# מבריזן



## dukaine

I heard this used in reference to a guy who got left by a group of people who were supposed to go on a trip together.  They were going to wait for him at first, but the skipper decided to leave without him, saying that he was "mebrizan".  Maybe that he missed out or was too late or taking too long?  AWOL perhaps?


----------



## origumi

להבריז or לעשות ברז means promising to be somewhere / do something, and at the last moment break the promise. מבריזן _mavrizan_ is one who behaves like that.

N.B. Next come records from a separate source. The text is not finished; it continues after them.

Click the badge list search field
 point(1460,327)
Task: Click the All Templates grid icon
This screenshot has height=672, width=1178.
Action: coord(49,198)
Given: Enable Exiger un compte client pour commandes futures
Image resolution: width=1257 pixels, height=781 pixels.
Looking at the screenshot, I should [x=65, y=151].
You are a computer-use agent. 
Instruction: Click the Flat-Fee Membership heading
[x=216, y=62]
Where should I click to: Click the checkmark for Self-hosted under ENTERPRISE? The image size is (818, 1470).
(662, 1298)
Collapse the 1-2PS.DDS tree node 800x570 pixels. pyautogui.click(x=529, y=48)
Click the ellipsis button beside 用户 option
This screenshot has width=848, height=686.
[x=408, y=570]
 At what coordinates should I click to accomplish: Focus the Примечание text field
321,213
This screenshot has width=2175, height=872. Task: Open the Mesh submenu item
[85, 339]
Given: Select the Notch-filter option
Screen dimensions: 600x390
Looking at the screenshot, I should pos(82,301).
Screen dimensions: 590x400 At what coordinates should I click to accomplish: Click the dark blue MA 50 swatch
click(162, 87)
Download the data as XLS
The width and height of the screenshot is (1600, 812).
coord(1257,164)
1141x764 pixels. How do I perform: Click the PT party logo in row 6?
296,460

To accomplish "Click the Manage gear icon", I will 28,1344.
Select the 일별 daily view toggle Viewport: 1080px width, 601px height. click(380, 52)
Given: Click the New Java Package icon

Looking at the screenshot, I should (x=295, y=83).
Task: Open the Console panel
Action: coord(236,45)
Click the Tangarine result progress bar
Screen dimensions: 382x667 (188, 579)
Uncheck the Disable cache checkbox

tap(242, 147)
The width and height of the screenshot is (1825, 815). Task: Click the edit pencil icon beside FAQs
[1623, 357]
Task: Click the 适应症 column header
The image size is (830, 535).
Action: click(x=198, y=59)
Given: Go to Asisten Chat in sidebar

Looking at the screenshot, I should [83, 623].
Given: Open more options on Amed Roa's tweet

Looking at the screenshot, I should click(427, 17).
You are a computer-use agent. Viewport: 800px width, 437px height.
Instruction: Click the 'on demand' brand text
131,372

ברז means faucet or tap, and therefore the pun of כוורת is one of their songs: אם האחד היה צמא אז השני עשה לו ברז.


----------



## Tararam

להבריז/לדפוק ברז = to stand up on someone/bail on someone
מבריזן = pejorative term for someone who does that.


----------



## dukaine

I never guess right!!  That's interesting, because I don't think that English has a name like that.  Thanks so much guys!!


----------



## ashmash

Morfix says that להבריז is "to shirk" and מבריזן is a shirker. A slacker would also work.
Here you can find a discussion about the origin of the Hebrew word/proverb.


----------



## Stifled

As far as I know להבריז or לדפוק ברז is to ditch. As in not showing up to a meeting or to leave one that's still going on, lets say when the other party goes to the bathroom or something. I think that's the word you're looking for.


----------



## OsehAlyah

dukaine said:


> I never guess right!!  That's interesting, because I don't think that English has a name like that.  Thanks so much guys!!


Flake?


----------



## dukaine

OsehAlyah said:


> Flake?


If mevrizan indicates consistent behavior, then flake would be a good English equivalent.


----------



## Stifled

You have to understand that מבריזן is not really a word, it can hardly count for slang even. It's not something that you'd want to say in a real conversation. Though you can use the verb form i.e. להבריז or the noun as in הוא דפק לי ברז. But to distort it to מבריזן is taking it too far and will be used mostly by little kids - if that. I couldn't find it in the Hebrew-Hebrew dictionary which includes of course words such להבריז and ברז.


----------